Le camp rose-vert, ici sur sa photo de campagne, affiche une formation destinée à reprendre la majorité et à capitaliser sur son électorat potentiel. La liste est toutefois plus risquée que ce que les partis auraient pu présenter.
@Romain Keller

Voici donc le bataillon de choc destiné à reprendre la majorité de la Municipalité d’Yverdon. Minoritaire depuis 2016, le camp rose-vert a présenté ce mercredi cinq candidats, trois socialistes et deux écologistes, soutenu par une alliance de gauche comprenant le POP et Solidarité et Écologie.

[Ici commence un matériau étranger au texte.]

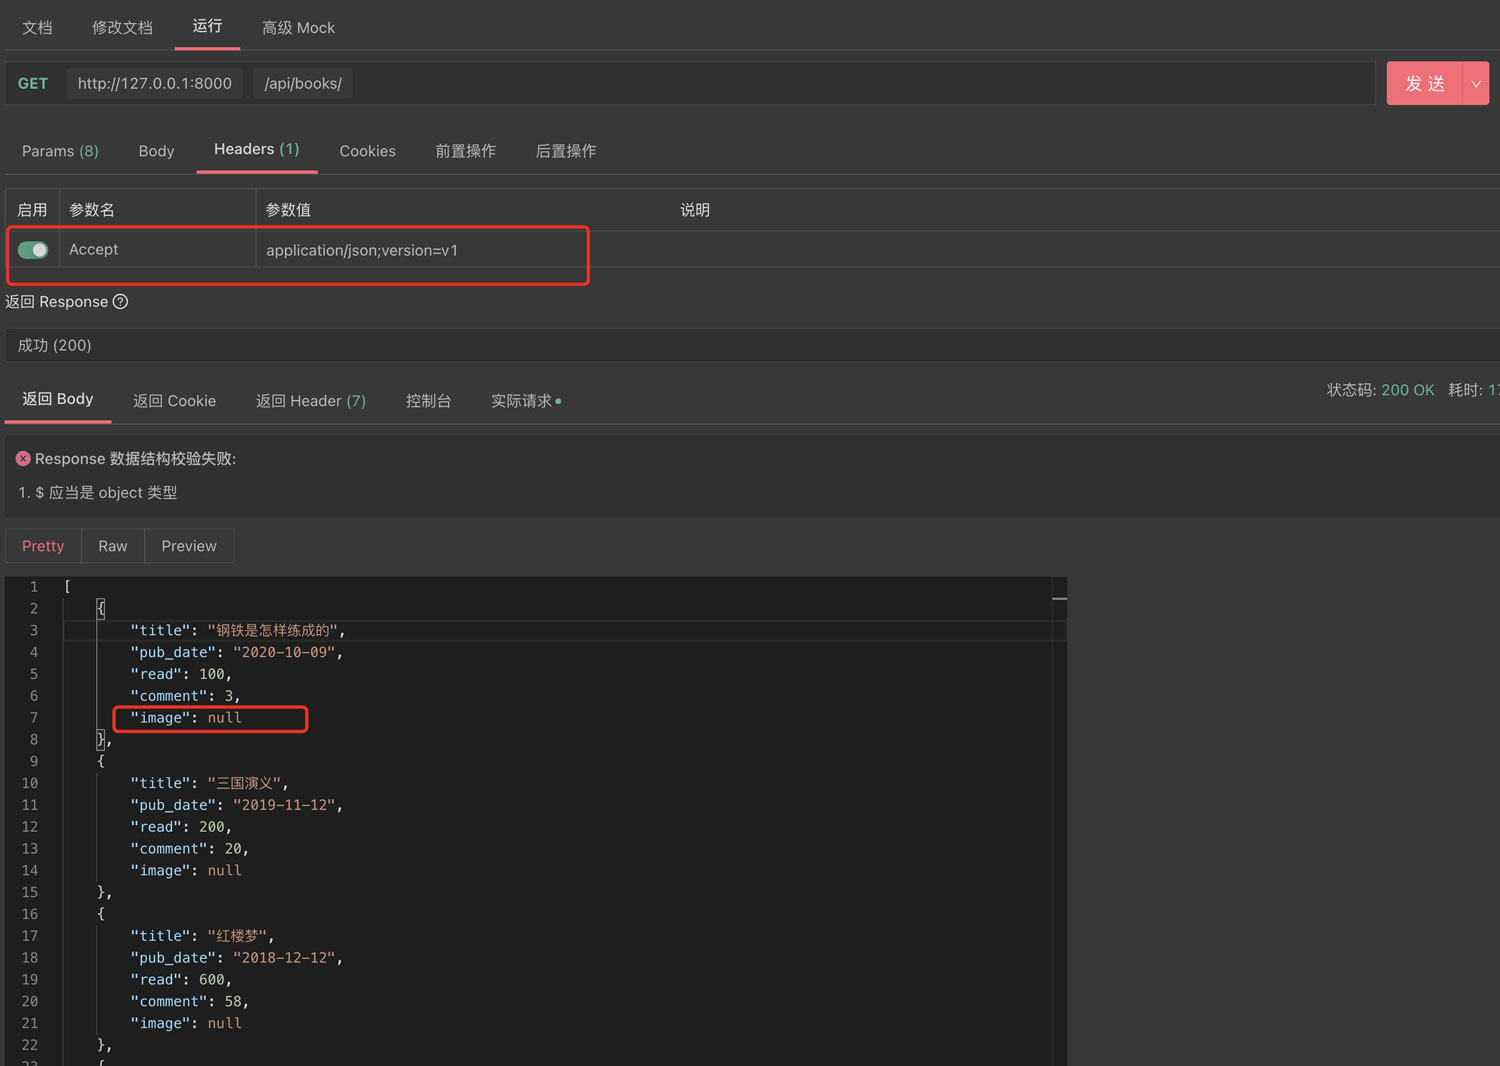Switch to the Preview response view
The width and height of the screenshot is (1500, 1066).
(189, 546)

Attendus, le municipal des Énergies Pierre Dessemontet et la municipale de la Culture Carmen Tanner prétendent à un nouveau fauteuil. Le discours est offensif et peu collégial. «Nous nous sommes rendu compte que dans d’autres communes il y avait une plus grande recherche de consensus. Ici, la majorité ne cherche pas toujours l’accord de tout le monde. Nous voulons apporter une autre façon de faire de la politique, plus profitable à tous les Yverdonnois», note le député. Les autres candidats critiquent le «tout à la voiture», l’attitude «dominatrice» ou dépassée du PLR «qui ne comprend pas les enjeux actuels».

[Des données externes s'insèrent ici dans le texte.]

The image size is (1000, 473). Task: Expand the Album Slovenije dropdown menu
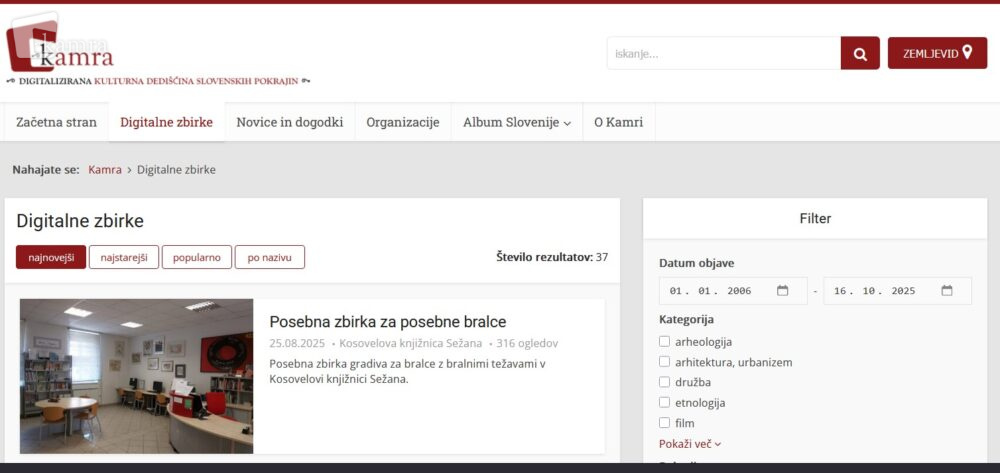pos(516,123)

«Redessiner des projets dont la Ville hérite»

Défendant son bilan minoritaire (le chauffage à distance, la diversité de l’offre culturelle et la politique sociale), la gauche «se donne toute latitude pour redessiner les contours des projets dont la Ville hérite, sans pour autant les annuler», note Carmen Tanner. Une allusion au projet de parking souterrain de la place d’Armes, qui a notoirement divisé roses et Verts.

L’édile sera accompagnée de Benoist Guillard, ingénieur, conseiller communal de 47 ans, figure de Pro Vélo et des Parents d’élèves. Un homme de dossier, juge son parti, confiant. Son nom circulait depuis des mois.

Des surprises

Deux surprises toutefois. Le PS représente Jean-Claude Ruchet. Le municipal de la Cohésion sociale, élu de terrain apprécié mais aussi critiqué dans son camp pour son manque de proactivité. Son dicastère est secoué depuis cet automne par la plainte portée par la Ville contre un de ses hauts fonctionnaires pour abus de fonction, plainte depuis enterrée par le Ministère public. Deux audits sur le service sont en cours et d’aucuns auraient souhaité le remplacer. Risqué? «Il est motivé et il a toute notre confiance», répète la coprésidente Pascale Fischer.

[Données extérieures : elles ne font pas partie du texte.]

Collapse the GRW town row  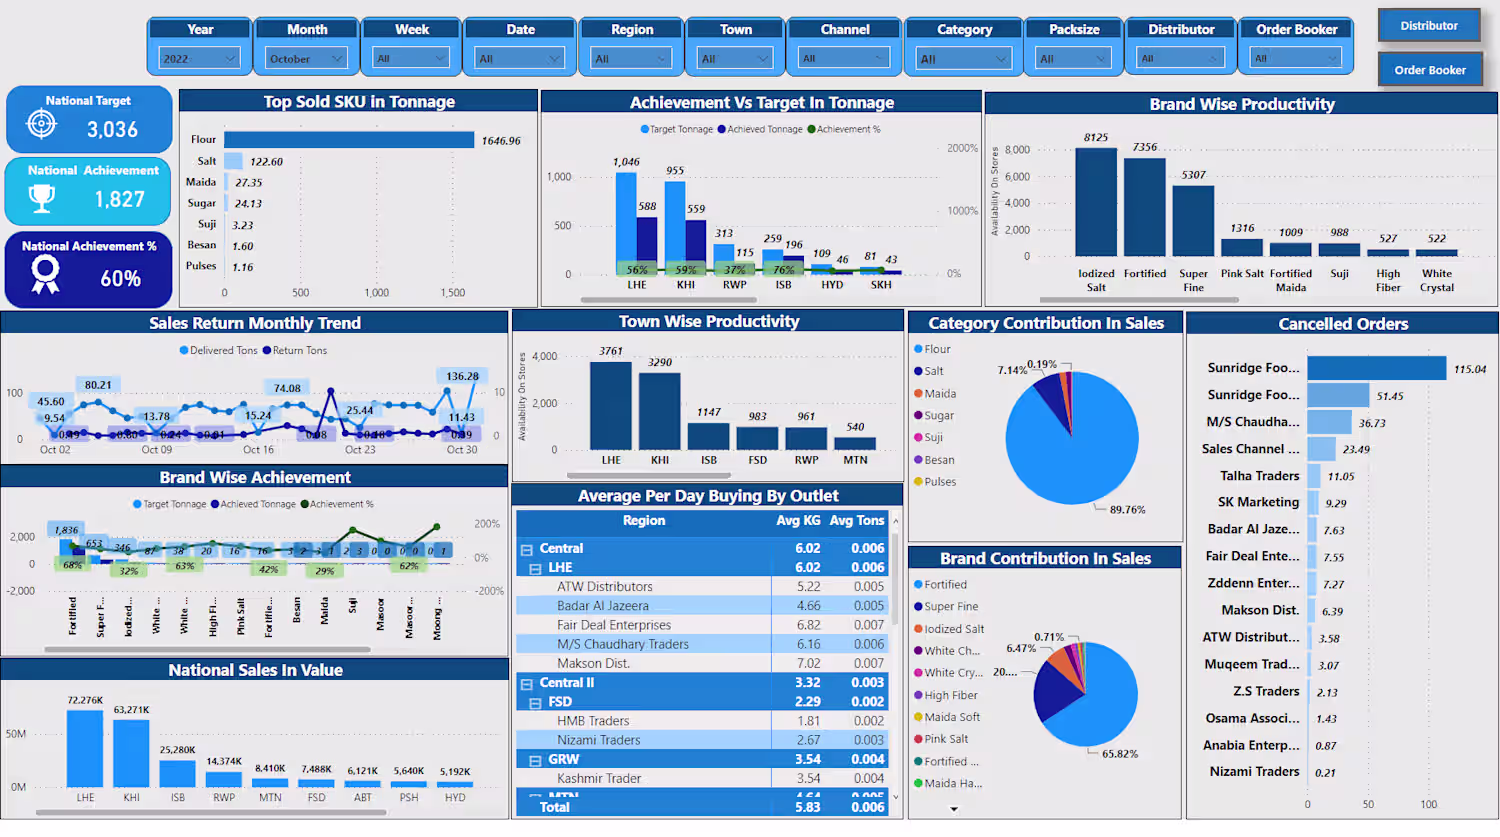click(535, 760)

S’y ajoute Brenda Tuosto, 31 ans, ancienne conseillère communale de Grandson. Autrefois chez les Jeunes verts, elle a travaillé dans l’administration yverdonnoise sur la route de contournement et œuvre actuellement sur la mobilité de la ville de Bienne. «Inconnue et parachutée» souffle déjà la droite; «excellente candidate», défend la gauche, qui compte sur le vote femme. Pressentie de longue date, la présidente du Conseil Natacha Ribeaud Eddahbi a récemment décidé de ne pas se présenter «cette fois» pour raisons professionnelles et personnelles.

Avec des profils plus risqués qu’attendu, la gauche devra sans doute faire plus d’efforts pour réveiller son potentiel électoral, soit 52% des bulletins cumulés aux fédérales de 2019. Le camp rose-vert-rouge milite pour une relance post-Covid – 75 francs de bons d’achat par Yverdonnois – une lutte contre les îlots de chaleur ou encore une politique «plus attractive» pour la ville et son centre, n’hésitant pas à aller sur le terrain du camp d’en face.